# What the task requires:
Reproduce the entries that follow precisely, setting aside any images.

# Collection entries:
——

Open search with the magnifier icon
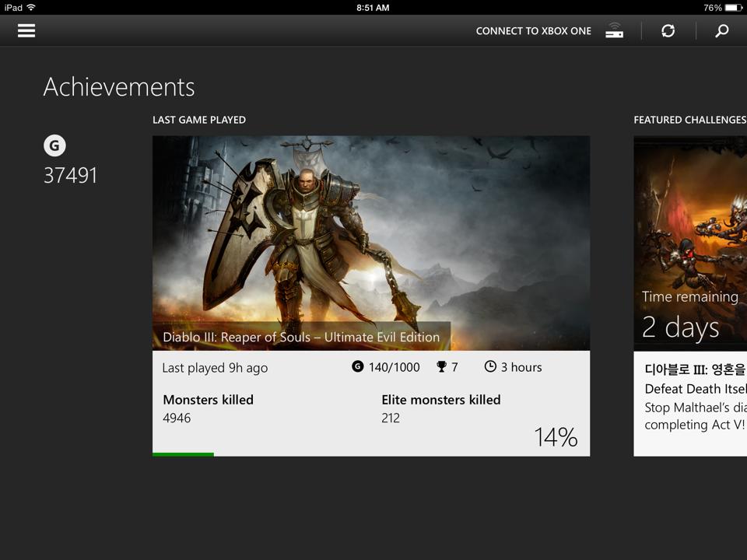This screenshot has height=560, width=747. (722, 30)
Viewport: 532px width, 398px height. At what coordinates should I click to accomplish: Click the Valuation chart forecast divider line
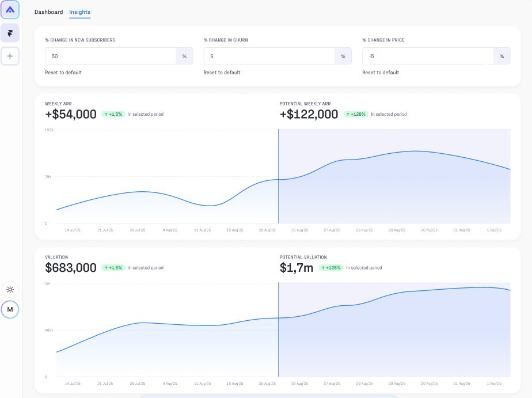click(x=278, y=329)
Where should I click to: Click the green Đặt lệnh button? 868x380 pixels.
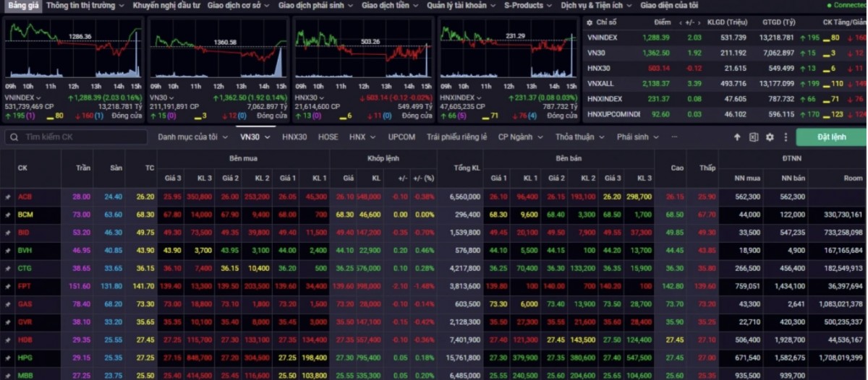click(830, 137)
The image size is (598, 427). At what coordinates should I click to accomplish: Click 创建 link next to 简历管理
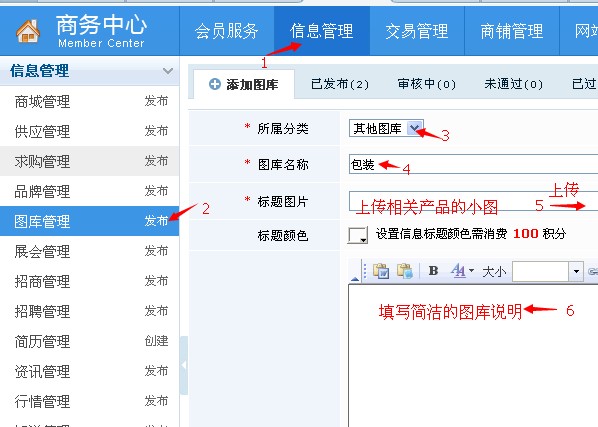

——

# Written answer:
Open search with the magnifier icon
This screenshot has height=560, width=747. (722, 30)
Viewport: 532px width, 398px height. At what coordinates should I click to accomplish: Click the Valuation chart forecast divider line
click(x=278, y=329)
Where should I click to: Click the green Đặt lệnh button? 868x380 pixels.
click(830, 137)
The image size is (598, 427). At what coordinates should I click to accomplish: Click 创建 link next to 简历管理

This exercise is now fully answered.